Qu’elle soit libre ou littérale, l’image que l’on a de la traduction n’est pas forcément glamour pour tout le monde. Certains diront peut-être même « Quelle importance ? Je ne lis que dans une langue ! » On pourrait s’arrêter là, et affirmer que les goûts et les couleurs ne se discutent pas. Mais ce serait compter sans les joutes littéraires auxquelles ont pris part Raphaëlle Lacord et Valentin Decoppet ce vendredi. Eh oui, un affrontement et beaucoup de sang, ça ne laisse personne indifférent !

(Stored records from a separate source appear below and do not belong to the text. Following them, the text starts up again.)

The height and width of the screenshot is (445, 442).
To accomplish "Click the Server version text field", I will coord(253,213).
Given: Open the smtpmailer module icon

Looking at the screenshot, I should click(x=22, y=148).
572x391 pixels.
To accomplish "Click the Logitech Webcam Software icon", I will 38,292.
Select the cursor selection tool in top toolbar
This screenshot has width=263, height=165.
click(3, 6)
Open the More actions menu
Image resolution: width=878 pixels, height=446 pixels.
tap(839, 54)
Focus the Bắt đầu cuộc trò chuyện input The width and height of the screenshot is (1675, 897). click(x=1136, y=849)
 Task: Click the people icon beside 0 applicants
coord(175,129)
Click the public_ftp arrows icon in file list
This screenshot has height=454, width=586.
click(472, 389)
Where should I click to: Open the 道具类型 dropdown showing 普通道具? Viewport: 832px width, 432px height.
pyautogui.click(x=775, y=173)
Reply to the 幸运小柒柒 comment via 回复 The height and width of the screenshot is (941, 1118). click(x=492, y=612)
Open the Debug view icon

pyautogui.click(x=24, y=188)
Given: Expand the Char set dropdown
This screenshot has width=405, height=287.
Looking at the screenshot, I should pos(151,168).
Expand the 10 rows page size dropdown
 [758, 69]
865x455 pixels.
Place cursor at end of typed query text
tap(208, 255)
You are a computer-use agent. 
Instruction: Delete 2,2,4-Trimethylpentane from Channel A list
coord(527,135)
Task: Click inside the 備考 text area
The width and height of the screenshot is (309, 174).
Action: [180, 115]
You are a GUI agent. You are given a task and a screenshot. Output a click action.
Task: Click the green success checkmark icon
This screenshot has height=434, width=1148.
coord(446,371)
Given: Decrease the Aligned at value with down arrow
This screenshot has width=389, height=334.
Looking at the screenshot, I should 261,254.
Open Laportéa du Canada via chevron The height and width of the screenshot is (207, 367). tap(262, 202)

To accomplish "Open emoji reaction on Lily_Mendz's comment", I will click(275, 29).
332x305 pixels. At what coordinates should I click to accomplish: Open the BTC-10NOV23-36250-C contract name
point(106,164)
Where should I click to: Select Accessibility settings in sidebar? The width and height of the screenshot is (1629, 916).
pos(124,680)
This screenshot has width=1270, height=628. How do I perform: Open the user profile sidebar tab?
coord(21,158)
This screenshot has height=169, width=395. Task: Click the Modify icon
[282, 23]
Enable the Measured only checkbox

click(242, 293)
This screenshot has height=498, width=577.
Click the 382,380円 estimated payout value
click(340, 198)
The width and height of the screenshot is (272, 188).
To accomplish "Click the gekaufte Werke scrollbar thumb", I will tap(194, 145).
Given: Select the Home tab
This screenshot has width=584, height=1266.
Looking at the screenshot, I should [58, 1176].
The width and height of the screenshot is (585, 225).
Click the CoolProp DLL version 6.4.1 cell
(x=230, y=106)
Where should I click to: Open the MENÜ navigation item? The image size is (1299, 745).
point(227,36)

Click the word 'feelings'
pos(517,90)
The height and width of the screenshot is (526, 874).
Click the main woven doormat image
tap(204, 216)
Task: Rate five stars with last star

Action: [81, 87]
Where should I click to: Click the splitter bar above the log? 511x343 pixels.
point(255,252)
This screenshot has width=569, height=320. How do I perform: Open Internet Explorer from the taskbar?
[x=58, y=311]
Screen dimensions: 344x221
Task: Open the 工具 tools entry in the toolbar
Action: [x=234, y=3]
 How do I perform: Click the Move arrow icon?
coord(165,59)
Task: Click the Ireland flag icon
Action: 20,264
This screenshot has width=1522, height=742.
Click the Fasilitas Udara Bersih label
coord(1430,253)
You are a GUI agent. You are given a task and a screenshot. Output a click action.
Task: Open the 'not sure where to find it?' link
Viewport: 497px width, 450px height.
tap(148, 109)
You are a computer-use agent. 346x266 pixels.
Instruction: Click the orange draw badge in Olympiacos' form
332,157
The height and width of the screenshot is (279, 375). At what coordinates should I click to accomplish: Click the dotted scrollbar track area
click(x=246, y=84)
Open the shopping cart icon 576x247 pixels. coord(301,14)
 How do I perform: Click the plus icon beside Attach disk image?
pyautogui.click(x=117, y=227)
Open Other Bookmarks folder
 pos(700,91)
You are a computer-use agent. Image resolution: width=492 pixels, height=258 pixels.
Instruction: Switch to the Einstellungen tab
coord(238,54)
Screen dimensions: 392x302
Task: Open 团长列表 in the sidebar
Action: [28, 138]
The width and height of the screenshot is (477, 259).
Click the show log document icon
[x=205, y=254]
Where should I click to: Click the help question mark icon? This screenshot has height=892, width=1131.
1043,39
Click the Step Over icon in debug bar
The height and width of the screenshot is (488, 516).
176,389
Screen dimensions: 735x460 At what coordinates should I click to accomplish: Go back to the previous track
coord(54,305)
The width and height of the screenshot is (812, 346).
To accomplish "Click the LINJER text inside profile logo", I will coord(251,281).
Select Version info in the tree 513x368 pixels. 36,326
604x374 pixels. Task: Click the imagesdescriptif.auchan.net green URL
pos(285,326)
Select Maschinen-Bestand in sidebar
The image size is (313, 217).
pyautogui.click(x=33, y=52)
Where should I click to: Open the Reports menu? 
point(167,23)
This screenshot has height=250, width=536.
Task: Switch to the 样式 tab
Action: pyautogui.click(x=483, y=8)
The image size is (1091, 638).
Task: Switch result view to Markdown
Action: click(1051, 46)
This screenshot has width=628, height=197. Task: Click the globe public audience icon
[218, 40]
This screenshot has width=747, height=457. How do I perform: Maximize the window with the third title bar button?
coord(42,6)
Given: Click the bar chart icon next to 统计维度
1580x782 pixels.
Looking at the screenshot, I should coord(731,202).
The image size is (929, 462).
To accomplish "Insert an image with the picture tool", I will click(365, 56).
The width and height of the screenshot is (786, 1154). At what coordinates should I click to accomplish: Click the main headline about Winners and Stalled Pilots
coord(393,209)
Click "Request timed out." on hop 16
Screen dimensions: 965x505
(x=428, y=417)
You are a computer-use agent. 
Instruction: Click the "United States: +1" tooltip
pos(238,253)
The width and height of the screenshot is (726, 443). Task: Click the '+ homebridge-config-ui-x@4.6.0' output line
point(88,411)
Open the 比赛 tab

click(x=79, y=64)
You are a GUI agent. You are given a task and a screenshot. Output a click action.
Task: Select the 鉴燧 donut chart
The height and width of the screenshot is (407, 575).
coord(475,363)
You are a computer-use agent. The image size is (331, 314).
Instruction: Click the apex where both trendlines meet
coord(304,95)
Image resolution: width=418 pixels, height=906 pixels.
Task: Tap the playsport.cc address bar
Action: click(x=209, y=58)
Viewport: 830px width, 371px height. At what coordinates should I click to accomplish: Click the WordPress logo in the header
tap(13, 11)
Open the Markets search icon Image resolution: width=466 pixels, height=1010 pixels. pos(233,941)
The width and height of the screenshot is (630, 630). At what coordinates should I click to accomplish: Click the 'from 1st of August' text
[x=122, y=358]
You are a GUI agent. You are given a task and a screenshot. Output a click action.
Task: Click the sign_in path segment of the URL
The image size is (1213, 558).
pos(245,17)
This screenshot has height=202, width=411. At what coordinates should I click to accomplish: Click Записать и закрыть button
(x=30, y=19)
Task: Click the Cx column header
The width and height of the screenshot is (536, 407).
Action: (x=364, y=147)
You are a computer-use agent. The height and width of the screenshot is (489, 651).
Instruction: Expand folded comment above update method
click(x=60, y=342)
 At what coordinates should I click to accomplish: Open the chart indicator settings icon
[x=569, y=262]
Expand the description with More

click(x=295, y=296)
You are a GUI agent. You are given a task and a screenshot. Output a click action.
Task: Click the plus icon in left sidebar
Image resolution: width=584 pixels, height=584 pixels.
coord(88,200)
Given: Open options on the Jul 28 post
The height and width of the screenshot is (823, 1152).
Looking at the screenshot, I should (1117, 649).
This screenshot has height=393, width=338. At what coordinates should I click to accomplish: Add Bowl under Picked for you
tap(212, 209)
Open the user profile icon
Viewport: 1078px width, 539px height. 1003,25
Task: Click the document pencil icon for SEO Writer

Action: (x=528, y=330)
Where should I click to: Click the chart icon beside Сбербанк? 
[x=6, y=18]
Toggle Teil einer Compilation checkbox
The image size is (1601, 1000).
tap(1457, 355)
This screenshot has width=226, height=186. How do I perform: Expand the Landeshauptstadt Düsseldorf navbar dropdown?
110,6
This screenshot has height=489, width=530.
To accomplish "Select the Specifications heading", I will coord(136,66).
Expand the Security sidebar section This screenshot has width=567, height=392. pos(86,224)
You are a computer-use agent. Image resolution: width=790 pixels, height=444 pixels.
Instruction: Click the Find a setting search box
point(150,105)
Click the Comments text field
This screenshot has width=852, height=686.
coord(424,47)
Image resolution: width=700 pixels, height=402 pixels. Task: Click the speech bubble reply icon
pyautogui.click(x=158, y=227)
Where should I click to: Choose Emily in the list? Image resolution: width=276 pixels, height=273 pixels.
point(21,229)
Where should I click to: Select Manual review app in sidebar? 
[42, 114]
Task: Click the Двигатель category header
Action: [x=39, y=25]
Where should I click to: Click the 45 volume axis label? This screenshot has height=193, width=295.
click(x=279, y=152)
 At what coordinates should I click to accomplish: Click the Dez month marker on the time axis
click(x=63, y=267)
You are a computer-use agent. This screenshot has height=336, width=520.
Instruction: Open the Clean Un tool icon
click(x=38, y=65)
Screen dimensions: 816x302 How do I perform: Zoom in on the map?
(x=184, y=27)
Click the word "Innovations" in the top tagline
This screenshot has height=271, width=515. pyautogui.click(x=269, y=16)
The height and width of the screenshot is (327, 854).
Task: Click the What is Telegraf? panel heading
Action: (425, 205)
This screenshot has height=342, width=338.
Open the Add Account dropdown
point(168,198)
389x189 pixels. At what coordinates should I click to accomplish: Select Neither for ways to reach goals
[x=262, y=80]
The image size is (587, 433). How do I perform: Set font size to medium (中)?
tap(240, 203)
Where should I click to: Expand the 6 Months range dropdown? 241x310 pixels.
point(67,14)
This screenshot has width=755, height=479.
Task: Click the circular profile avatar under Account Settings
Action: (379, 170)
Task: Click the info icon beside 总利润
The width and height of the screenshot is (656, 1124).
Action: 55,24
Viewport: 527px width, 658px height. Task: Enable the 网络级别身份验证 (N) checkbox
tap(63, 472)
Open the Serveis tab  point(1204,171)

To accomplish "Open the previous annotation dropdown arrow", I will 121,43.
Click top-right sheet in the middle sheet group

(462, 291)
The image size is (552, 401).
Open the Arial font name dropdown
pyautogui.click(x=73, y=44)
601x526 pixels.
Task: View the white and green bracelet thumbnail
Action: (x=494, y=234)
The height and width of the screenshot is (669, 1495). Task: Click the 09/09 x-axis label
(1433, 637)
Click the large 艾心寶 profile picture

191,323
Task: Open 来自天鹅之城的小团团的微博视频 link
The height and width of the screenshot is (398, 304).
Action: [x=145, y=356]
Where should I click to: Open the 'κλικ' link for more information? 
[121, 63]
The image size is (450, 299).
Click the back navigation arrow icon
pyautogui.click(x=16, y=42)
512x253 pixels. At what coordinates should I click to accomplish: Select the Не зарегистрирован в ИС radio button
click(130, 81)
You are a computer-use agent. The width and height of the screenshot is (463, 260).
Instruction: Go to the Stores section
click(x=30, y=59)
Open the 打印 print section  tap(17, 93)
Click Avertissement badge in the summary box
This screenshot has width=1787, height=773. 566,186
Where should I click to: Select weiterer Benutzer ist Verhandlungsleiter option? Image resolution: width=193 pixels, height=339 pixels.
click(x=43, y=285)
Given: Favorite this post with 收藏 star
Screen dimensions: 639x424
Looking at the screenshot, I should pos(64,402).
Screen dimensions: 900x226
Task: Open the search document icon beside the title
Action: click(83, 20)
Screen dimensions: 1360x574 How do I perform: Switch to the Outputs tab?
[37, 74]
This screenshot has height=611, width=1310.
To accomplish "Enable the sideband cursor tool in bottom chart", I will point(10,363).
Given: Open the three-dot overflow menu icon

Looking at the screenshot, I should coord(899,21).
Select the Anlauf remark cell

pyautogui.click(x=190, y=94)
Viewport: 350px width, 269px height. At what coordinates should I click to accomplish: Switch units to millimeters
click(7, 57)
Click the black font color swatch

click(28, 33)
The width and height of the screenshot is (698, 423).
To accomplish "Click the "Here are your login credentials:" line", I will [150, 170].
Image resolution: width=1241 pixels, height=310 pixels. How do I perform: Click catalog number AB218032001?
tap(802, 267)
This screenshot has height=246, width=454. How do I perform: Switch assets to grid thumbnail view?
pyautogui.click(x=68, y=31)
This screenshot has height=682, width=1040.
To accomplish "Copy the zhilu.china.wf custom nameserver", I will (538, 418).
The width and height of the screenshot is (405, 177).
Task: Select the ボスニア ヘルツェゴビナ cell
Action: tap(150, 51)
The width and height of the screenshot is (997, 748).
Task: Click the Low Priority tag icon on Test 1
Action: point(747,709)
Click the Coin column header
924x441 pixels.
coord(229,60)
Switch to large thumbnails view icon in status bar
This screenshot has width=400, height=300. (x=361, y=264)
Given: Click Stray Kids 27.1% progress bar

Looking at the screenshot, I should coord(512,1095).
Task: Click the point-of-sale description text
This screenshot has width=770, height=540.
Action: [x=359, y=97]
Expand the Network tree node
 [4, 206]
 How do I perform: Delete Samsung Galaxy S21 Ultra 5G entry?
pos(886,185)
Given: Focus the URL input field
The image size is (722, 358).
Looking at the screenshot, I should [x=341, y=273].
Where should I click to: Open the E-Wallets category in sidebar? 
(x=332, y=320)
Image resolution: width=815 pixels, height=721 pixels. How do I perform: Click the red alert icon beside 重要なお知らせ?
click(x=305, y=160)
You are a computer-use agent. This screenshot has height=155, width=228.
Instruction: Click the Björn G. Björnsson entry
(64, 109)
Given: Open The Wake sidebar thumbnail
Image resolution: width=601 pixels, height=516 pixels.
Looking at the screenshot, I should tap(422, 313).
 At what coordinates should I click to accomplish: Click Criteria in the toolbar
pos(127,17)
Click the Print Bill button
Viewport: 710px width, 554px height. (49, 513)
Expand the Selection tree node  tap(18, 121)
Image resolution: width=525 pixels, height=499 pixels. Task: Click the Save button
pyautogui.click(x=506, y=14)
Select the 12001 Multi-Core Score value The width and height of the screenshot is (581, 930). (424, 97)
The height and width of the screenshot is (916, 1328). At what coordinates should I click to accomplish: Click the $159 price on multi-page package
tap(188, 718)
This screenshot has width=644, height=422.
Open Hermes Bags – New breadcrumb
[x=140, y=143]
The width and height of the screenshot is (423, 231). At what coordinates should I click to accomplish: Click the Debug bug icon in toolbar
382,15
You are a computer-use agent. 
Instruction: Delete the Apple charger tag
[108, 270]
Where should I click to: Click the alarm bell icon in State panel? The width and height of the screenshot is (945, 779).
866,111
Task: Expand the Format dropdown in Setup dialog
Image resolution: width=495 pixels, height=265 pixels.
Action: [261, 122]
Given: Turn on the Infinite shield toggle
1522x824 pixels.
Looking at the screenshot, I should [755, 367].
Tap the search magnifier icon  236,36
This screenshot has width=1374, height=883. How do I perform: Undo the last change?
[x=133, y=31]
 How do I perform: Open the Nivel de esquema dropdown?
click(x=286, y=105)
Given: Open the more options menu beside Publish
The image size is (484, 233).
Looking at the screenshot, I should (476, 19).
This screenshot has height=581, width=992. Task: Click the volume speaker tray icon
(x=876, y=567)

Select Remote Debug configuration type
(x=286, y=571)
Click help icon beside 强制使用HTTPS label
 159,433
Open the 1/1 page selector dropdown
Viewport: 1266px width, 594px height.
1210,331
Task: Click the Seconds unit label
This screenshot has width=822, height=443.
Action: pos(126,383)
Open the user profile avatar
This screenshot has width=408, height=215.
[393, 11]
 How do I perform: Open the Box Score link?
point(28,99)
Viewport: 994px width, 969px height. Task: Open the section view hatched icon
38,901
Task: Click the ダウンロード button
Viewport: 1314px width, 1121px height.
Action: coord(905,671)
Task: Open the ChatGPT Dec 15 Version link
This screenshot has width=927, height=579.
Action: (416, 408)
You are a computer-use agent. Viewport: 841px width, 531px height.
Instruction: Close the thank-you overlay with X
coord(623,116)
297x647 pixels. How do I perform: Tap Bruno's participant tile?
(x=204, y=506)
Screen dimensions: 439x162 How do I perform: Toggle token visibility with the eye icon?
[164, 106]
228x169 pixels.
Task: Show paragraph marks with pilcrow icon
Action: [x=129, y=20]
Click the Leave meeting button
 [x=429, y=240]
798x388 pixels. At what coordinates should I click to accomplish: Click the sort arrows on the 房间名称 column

Et c’est peut-être ça, le plaisir de traduire : confronter sa traduction à celle des autres, et défendre ses choix. Mais cela ne s’arrête pas là, et selon les jouteurs, il y a d’autres raisons d’apprécier la traduction.

Le bonheur de la découverte

Les extraits imposés aux jouteurs étaient tirés de 3511 Zwetajeva, livre écrit par l’auteur et poète allemand Levin Westermann. Ils avaient deux mois pour réaliser l’exercice, deux mois pour explorer le texte et l’interpréter. Et forcément, disent les traducteurs, ne pas connaître toutes les références auxquelles fait appel le texte permet de nombreuses interprétations. Mais cela n’a pas semblé être une difficulté insurmontable pour ces explorateurs de la langue.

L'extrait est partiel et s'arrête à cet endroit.